#### Text shown:
Segment Open

In the News: supply chain predictions, healthcare job recovery, and more
The past two years have been a tumultuous time for the global supply chain. Endless upheaval and uncertainty has had an impact on all of us. But now, the word “normal” is starting to creep back into the vocabulary of battered supply chain circles. In fact, the outlook for 2023 looks favorable, with the Logistics Managers' Index saying, “September's future predictions hint at normalization and a return to business as usual over the next year.”
In this month’s news roundup, we’ll take a closer look at the global supply chain — where it’s at and what’s expected to come. Plus, we’ll offer up a recent report that showed how healthcare jobs have finally returned to levels seen in February 2020. We’ll also take a look at the inherent security risks of connected devices, and give you the scoop on a new FDA program aimed at preventing medical devices from becoming lost in a “valley of death."
Plenty of economic indexes show improvement in global transportation networks, with more space available on container ships, port congestion easing and ocean freight rates plunging.

Segment Closed

#### Exercise A:
Summarize the news roundup above in two sentences.
#### Exercise B:
Carry the news roundup forward from its last sentence.

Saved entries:

Segment Open

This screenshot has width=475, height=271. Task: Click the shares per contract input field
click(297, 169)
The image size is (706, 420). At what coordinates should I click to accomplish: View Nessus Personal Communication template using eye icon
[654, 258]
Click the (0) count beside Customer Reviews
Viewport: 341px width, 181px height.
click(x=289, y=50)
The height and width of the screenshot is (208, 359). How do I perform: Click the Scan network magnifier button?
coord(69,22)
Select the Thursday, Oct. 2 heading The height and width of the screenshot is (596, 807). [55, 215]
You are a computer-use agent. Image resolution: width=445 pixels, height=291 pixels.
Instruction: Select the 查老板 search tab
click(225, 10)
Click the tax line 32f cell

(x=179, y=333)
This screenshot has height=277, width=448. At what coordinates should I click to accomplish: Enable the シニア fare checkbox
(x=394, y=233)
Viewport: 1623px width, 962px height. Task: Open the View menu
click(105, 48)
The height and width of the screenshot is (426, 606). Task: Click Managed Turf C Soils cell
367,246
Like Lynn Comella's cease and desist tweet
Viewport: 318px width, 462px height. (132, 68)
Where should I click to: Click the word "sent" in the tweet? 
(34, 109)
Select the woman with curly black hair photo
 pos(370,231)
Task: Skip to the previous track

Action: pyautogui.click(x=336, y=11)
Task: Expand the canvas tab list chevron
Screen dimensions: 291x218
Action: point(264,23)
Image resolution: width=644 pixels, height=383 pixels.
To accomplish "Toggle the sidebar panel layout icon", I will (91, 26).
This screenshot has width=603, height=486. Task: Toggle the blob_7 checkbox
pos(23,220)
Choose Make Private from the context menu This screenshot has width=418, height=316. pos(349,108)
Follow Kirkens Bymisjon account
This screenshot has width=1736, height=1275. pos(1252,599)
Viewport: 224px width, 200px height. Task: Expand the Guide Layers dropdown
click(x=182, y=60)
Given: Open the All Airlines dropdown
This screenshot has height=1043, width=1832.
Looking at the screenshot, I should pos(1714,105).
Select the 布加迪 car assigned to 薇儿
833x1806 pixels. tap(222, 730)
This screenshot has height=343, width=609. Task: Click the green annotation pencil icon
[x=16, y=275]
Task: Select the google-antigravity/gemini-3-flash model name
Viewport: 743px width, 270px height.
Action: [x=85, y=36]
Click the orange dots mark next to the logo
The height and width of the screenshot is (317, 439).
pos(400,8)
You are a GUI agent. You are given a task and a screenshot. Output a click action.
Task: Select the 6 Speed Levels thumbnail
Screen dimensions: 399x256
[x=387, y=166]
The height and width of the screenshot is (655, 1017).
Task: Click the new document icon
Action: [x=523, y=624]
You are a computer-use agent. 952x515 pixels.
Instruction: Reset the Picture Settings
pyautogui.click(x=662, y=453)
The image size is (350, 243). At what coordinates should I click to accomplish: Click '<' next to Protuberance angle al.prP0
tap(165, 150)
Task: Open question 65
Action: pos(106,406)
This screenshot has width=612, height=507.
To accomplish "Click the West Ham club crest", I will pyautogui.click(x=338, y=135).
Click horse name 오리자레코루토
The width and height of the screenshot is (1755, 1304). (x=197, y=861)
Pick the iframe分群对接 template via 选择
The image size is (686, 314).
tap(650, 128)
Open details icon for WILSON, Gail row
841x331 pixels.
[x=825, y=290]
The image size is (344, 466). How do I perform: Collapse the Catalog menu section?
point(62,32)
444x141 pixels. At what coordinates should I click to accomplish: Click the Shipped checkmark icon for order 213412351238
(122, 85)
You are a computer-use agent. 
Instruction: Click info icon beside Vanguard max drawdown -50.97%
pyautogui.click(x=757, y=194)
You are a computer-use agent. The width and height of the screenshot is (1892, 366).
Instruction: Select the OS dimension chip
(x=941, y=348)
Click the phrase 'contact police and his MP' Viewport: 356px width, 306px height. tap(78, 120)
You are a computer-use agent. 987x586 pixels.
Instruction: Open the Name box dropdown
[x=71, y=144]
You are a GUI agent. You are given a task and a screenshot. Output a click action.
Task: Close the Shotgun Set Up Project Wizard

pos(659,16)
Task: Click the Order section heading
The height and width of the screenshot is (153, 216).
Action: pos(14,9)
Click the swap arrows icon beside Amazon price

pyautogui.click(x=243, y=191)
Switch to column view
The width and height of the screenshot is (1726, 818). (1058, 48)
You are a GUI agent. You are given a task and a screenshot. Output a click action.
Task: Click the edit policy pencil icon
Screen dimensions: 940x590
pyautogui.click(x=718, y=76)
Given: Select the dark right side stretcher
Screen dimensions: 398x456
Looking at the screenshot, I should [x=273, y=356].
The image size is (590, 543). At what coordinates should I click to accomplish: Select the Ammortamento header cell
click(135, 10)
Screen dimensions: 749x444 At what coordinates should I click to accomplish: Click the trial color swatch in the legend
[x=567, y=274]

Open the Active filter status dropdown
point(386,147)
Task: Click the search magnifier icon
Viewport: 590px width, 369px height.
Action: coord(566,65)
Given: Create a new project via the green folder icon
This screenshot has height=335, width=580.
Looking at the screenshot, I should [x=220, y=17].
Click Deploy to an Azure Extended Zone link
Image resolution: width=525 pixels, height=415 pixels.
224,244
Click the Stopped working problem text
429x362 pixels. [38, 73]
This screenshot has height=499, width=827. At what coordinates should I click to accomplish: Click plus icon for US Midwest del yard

Segment Closed

#### Exercise answer A:
After two tumultuous years, the global supply chain is showing signs of normalization, with the Logistics Managers' Index pointing to a return to business as usual over the next year and economic indexes noting more container ship space, easing port congestion and plunging ocean freight rates. The roundup also covers a report showing healthcare jobs back at February 2020 levels, the security risks of connected devices, and a new FDA program meant to keep medical devices from being lost in a "valley of death."

#### Exercise answer B:
But that’s only part of the story. The degree of recovery varies widely by industry and region — and many companies are still reporting shortages.
Healthcare jobs have finally returned to levels seen in February 2020, right before the coronavirus pandemic hit the U.S. Stay-at-home orders and other restrictions in the early days of the pandemic led to widespread furloughs and layoffs across all industries, including healthcare.
And while there may be near-normal job levels, filling those positions remains a key challenge in the industry.
Any device connected to the internet carries some level of security risk. However, internet-connected medical devices pose unique risks to the sector due to the fact that many remain in use for a decade or longer, as the Federal Bureau of Investigation pointed out in a recent notice. Additionally, some organizations may struggle to maintain a reliable device inventory and patch management program.
Innovative medical devices often never make it from development and trial into the hands of practitioners and patients, instead becoming lost in a “valley of death."
To combat this, the FDA has started a plan to ensure more medical devices pass from testing to clinical application. This should help dozens of devices through the approval process each year.